▽
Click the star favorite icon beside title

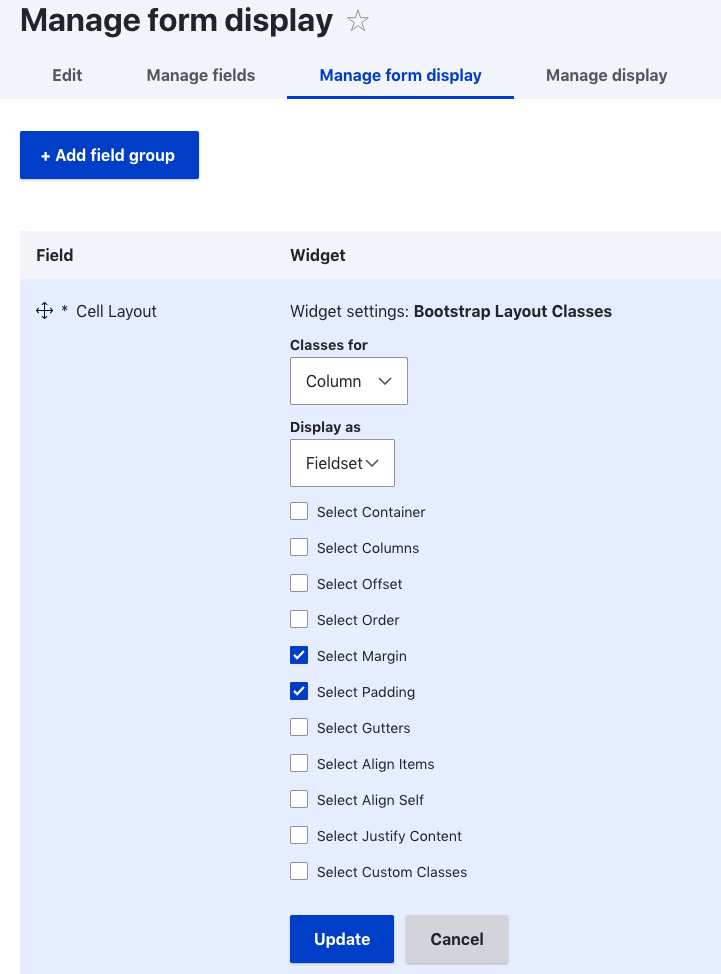[358, 21]
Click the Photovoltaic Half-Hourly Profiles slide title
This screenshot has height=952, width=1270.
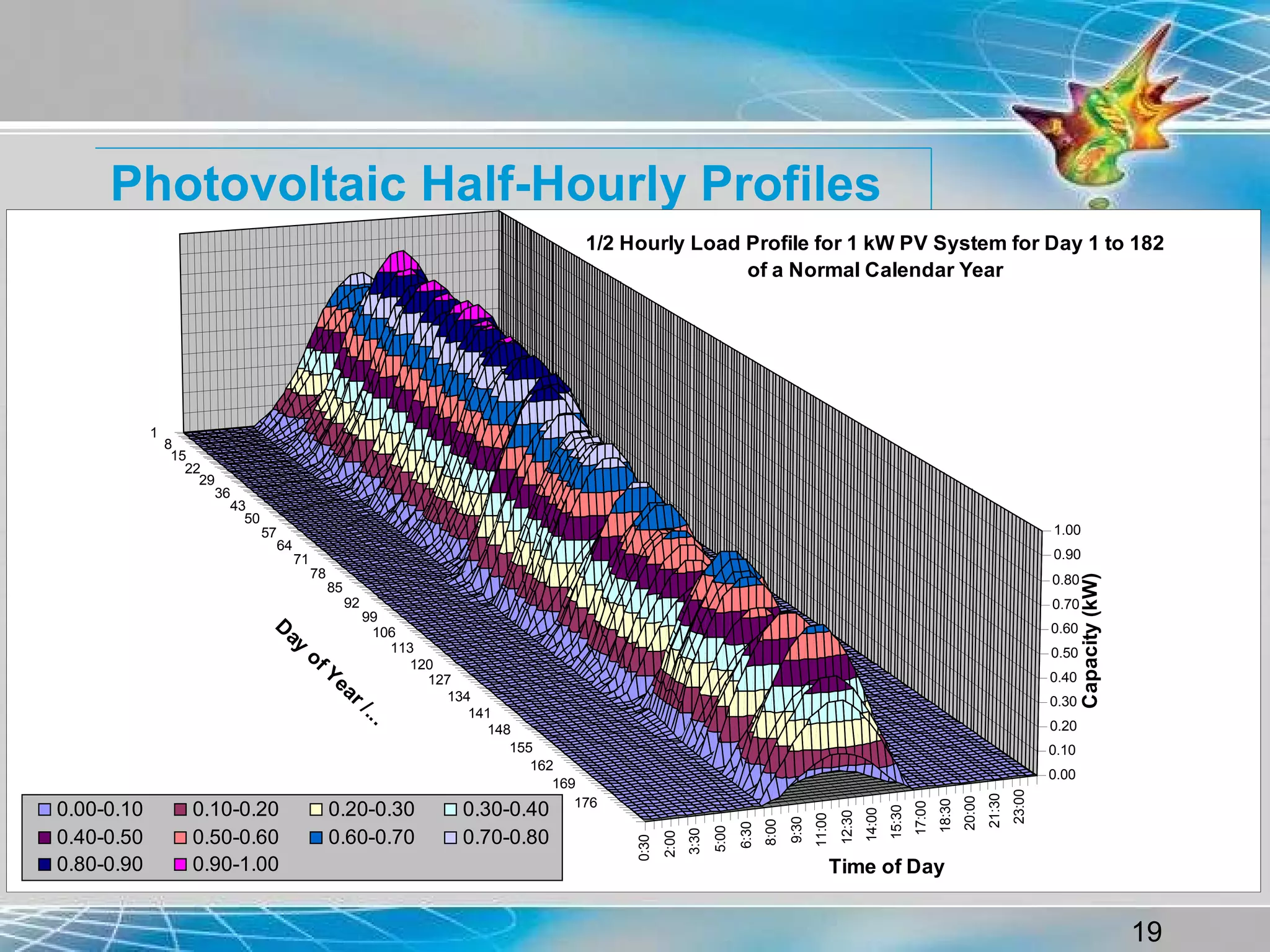click(x=495, y=183)
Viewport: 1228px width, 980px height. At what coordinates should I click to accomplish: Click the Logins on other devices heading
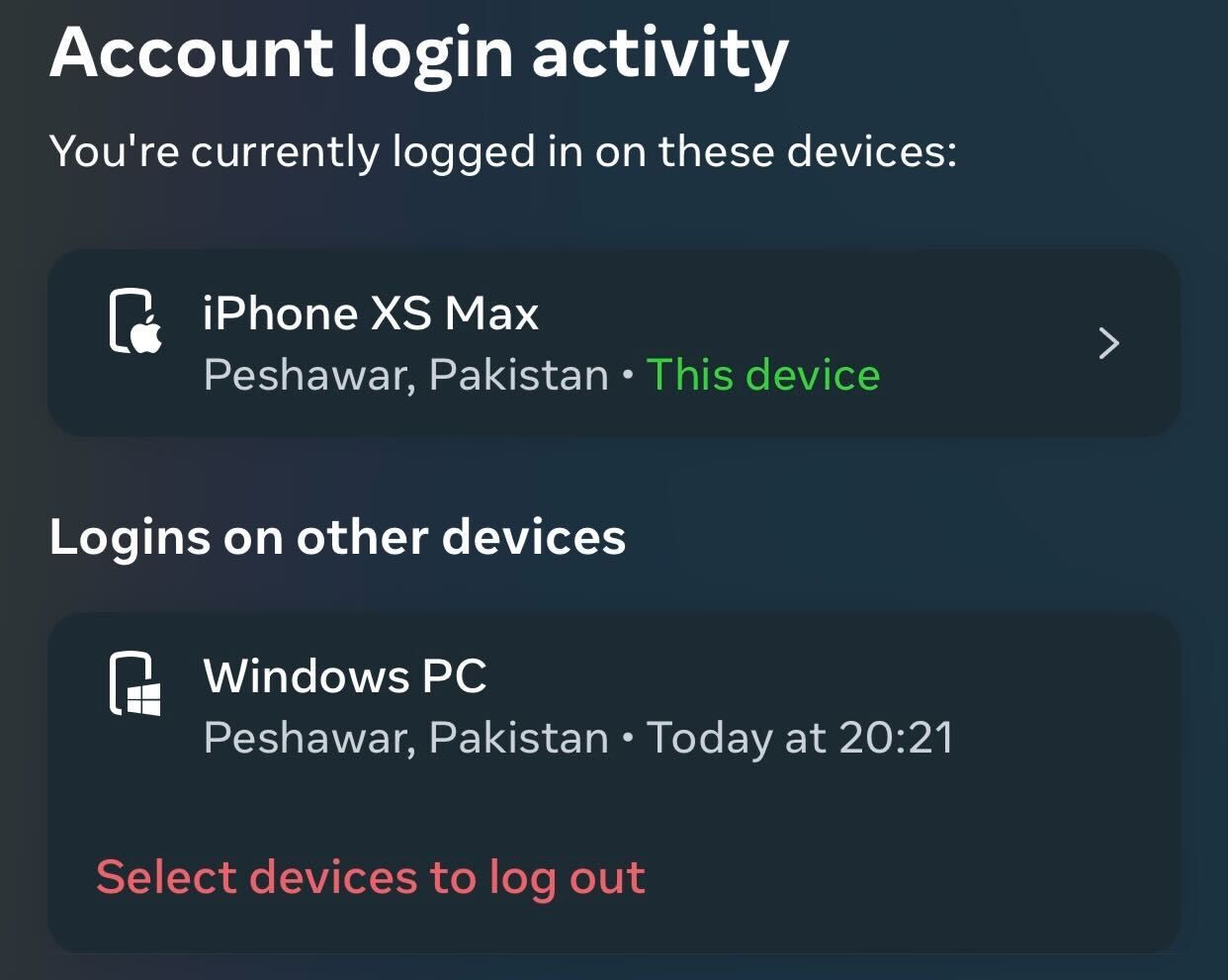coord(337,538)
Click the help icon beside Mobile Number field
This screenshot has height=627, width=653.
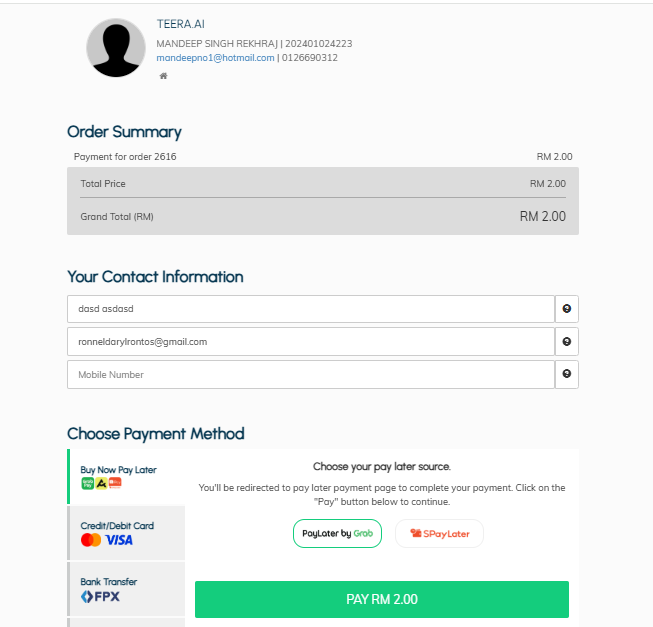coord(567,375)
△
Stated exercise: Copy out every line of the records above word for word, leaving out the pictures.

Result of the exercise:
Click the star favorite icon beside title

[358, 21]
Click the Photovoltaic Half-Hourly Profiles slide title
This screenshot has height=952, width=1270.
click(x=495, y=183)
Viewport: 1228px width, 980px height. At what coordinates should I click to accomplish: Click the Logins on other devices heading
coord(337,538)
Click the help icon beside Mobile Number field
This screenshot has height=627, width=653.
coord(567,375)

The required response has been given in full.